We are falling prey to a diabolical

plot to control us with spikes

and mirrors and laughing gas.


I drive you home, wondering

why we don’t trust our tiny

tusks to Crest and Scope, brushing

and flossing, saving ourselves

the terror and torment of

these trips, skipping these bouts of

anxiety. Would we find we don’t

need the pain she offers, or would

we count the years by the teeth

that dropped from our heads,

even as we saved them in a shallow

bowl, until there was no recourse

but to slink into her lair and gum

the words, “Pwease hewp me.”

Peace,
Milton

6 comments:

spookyrach said...

oooow.

zorra said...

*shivers,cringes*

Pyewacket said...

Hi!
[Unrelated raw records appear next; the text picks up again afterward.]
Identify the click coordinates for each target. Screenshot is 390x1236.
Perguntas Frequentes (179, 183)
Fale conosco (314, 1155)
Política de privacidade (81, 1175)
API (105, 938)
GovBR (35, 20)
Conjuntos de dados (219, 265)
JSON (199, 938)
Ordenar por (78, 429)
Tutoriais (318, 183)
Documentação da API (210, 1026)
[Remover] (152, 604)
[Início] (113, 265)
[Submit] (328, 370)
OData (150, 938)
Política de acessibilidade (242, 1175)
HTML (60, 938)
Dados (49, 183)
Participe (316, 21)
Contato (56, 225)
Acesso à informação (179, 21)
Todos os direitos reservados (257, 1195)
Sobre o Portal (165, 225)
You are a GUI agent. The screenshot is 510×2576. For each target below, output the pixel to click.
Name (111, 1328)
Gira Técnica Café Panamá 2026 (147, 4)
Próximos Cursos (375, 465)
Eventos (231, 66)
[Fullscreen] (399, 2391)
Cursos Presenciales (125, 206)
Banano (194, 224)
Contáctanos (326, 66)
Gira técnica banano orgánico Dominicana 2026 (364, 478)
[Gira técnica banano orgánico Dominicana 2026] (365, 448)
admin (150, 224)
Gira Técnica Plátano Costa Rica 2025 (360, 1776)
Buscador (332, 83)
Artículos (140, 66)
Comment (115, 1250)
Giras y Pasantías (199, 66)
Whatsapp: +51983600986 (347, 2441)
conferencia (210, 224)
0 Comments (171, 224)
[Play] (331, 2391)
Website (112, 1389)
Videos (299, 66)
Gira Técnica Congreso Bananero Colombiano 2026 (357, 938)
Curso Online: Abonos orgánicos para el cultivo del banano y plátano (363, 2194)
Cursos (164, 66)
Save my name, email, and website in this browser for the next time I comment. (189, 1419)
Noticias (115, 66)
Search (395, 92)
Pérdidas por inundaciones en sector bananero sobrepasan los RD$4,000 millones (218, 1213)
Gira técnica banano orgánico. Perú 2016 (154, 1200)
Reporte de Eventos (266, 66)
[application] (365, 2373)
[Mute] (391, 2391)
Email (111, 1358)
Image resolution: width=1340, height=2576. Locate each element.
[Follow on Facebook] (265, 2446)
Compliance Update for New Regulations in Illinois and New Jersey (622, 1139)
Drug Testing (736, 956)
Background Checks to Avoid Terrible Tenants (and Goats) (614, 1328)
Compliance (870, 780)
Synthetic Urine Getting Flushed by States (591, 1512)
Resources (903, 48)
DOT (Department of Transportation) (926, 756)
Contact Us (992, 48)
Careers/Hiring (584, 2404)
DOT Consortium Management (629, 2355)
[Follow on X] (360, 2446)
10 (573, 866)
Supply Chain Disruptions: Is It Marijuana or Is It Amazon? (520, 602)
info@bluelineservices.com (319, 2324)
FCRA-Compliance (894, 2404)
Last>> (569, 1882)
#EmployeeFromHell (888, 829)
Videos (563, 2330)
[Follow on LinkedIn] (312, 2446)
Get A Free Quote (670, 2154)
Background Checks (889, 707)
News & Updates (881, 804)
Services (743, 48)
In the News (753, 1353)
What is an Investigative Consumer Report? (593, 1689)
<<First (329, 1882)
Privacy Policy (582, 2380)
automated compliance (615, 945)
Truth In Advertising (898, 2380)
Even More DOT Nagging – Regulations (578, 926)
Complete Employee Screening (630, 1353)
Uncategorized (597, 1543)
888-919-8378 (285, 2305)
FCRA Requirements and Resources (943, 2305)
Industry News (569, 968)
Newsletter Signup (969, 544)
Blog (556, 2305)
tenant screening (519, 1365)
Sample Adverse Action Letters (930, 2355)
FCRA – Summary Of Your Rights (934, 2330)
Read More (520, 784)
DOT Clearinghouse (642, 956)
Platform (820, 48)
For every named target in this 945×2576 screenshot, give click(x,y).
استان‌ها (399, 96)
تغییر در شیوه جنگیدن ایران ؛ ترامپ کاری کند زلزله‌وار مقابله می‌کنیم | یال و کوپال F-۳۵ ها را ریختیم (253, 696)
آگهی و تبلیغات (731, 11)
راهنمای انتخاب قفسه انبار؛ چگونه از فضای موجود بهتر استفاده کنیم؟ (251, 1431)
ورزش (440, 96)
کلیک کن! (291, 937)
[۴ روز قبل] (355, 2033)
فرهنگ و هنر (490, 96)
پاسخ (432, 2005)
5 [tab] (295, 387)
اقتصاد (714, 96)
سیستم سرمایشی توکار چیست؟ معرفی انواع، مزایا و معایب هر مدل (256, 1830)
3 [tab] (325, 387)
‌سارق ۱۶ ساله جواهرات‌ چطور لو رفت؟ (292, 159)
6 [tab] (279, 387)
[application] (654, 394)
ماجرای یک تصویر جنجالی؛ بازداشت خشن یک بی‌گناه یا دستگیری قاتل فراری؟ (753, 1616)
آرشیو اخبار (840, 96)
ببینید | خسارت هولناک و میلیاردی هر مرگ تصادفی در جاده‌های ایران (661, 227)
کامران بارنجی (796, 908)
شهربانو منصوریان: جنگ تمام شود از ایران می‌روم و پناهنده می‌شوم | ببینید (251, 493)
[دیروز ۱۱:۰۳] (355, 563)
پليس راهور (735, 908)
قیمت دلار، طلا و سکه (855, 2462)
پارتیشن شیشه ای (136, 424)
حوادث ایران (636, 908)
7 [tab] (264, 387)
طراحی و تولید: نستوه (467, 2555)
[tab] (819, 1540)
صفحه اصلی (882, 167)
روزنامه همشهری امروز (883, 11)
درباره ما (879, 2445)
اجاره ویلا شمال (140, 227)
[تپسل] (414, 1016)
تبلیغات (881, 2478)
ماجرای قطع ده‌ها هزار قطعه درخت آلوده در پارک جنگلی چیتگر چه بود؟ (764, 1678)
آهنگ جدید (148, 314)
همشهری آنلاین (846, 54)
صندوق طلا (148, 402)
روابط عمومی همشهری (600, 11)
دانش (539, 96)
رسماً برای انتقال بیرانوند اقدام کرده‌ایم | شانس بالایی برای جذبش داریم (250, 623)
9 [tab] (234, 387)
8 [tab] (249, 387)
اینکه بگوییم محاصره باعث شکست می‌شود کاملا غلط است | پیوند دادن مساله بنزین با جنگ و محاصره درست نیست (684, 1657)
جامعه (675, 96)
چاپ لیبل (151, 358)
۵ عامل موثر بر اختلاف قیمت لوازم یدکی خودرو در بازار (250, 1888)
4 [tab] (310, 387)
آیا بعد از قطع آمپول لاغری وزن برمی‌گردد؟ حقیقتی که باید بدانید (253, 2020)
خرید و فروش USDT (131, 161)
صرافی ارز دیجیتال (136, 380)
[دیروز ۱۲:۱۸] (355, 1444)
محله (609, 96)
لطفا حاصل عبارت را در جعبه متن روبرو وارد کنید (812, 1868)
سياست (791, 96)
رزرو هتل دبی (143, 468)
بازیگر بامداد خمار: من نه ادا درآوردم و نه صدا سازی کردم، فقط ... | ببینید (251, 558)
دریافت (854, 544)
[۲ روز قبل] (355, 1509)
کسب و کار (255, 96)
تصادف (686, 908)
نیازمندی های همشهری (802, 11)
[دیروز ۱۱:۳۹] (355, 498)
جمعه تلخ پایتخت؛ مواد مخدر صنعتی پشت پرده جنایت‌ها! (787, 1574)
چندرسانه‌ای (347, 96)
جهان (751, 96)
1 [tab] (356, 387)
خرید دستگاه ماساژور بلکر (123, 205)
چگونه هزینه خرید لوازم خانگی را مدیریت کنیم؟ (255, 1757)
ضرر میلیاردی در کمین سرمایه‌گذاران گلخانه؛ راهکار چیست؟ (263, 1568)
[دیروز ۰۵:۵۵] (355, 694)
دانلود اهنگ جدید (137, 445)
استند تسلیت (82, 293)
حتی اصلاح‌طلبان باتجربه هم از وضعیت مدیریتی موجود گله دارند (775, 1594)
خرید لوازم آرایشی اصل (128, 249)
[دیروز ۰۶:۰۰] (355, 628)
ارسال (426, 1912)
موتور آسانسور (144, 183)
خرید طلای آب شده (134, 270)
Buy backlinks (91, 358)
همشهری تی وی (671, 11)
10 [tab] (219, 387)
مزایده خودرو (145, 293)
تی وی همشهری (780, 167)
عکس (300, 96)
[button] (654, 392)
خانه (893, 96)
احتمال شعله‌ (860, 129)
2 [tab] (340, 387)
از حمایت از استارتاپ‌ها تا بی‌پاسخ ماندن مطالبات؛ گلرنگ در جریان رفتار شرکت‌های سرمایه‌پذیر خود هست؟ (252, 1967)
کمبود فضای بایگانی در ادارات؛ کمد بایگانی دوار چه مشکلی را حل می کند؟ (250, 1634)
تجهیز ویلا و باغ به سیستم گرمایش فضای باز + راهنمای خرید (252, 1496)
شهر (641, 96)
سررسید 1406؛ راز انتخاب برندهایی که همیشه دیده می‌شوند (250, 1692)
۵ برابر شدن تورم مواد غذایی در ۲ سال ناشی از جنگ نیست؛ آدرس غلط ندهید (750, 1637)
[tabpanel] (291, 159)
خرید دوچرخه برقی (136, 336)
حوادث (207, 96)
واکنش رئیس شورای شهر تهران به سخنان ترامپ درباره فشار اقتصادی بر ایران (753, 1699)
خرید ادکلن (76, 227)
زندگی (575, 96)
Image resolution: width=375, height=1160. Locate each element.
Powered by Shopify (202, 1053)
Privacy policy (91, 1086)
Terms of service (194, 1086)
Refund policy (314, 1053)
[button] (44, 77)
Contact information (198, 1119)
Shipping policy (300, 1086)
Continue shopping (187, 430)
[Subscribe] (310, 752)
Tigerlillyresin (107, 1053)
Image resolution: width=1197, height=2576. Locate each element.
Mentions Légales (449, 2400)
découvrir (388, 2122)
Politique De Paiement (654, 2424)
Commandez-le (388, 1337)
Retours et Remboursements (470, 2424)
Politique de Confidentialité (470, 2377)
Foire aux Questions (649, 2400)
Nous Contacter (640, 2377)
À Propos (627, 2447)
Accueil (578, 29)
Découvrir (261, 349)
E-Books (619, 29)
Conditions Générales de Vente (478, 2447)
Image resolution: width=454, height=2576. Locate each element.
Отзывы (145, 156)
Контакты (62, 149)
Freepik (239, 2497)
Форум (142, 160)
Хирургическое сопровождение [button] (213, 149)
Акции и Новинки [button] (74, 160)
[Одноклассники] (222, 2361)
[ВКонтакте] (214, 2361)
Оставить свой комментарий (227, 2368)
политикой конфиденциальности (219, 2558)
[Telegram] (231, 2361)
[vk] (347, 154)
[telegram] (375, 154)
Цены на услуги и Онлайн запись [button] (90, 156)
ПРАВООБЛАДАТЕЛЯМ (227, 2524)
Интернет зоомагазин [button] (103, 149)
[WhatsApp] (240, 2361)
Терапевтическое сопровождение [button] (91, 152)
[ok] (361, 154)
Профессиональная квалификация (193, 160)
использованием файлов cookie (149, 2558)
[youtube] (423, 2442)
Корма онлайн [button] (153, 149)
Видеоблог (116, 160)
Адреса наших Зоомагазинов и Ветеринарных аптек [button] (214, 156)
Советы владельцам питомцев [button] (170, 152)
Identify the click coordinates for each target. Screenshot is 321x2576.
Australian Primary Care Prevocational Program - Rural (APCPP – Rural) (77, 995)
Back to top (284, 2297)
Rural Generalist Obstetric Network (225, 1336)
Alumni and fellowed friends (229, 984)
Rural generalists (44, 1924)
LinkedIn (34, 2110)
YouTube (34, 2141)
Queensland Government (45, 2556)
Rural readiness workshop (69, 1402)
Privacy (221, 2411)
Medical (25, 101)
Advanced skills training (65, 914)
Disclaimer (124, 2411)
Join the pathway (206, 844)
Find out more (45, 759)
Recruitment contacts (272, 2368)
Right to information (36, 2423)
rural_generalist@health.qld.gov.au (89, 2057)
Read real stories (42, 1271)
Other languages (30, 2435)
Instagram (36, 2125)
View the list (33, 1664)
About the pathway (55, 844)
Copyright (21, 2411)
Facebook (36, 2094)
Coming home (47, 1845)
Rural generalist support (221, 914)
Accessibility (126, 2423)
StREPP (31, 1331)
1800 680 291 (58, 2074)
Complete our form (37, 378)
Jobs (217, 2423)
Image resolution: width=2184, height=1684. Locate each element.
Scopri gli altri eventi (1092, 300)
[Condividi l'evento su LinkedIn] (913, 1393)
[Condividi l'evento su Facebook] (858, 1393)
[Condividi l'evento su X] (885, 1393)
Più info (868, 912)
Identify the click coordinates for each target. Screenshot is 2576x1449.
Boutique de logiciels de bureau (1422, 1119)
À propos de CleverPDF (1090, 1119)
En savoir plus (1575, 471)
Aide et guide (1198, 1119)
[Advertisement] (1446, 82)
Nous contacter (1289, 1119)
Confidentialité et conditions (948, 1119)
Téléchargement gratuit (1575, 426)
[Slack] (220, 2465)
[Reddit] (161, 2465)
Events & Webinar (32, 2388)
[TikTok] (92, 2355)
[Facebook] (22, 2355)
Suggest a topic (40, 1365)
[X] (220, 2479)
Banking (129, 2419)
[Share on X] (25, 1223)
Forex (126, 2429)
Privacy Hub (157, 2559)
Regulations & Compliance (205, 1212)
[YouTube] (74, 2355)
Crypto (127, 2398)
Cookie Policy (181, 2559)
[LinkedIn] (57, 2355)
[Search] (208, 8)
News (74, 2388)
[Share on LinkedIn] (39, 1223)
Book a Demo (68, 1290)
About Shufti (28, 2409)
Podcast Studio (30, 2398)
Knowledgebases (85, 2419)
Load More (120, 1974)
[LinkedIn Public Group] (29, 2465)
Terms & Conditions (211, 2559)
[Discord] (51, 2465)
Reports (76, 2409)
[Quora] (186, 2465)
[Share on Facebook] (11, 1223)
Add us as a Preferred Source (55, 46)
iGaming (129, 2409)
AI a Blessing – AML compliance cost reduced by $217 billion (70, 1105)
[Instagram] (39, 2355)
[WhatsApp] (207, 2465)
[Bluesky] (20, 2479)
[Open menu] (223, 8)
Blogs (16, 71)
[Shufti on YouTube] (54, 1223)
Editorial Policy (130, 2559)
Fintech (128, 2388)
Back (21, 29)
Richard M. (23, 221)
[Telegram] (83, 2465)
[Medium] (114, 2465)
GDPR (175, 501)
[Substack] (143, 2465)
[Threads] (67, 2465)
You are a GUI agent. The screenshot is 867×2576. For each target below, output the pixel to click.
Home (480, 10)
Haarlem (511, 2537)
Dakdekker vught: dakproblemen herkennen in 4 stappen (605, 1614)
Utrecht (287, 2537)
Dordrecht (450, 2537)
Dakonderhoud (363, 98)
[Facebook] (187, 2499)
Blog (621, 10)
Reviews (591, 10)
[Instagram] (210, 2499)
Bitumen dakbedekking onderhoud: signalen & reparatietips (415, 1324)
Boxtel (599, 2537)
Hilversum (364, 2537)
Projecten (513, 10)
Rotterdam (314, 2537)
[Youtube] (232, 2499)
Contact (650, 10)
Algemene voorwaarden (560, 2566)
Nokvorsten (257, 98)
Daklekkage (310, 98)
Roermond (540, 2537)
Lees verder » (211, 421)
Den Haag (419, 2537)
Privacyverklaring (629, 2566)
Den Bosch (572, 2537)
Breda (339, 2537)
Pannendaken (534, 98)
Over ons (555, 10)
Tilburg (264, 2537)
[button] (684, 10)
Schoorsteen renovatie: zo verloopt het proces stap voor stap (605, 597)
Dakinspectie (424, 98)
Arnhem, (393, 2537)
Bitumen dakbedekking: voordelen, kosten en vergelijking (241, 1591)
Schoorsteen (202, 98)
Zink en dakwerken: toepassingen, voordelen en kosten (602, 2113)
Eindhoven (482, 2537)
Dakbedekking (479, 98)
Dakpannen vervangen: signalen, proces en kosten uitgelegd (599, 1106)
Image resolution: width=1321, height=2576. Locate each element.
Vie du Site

This is Kathleen, otherwise known as pyewacket from The Seasonal Cook and NewEnglandGrown. Along with Helen of Beyond Salmon and Joan of Urban Agrarian, I'm organizing a potluck for Boston food bloggers. This will be very casual, just at my apartment in Cambridge, with people bringing either home-cooked or purchased food as they wish. We're planning on Saturday, May 5, at 7:00. Please let me know if you would like to join us by emailing me at kjweldonATyahooDOTcom. (I know Marshfield is a little hell-and-gone from Cambridge, but I figured I would ask anyway. Spouses welcome, of course.

Lori said...

Sorry it took so long for me to comment. I just went and re-brushed, re-flossed, re-stimudented and re-gargled. *hair on end*

don't eat alone said...

I'm calling tomorrow. Seriously.

Peace,
Milton

Sally said...

ahhh- um- great poem- off to clean my teeth again- I may be gone a while!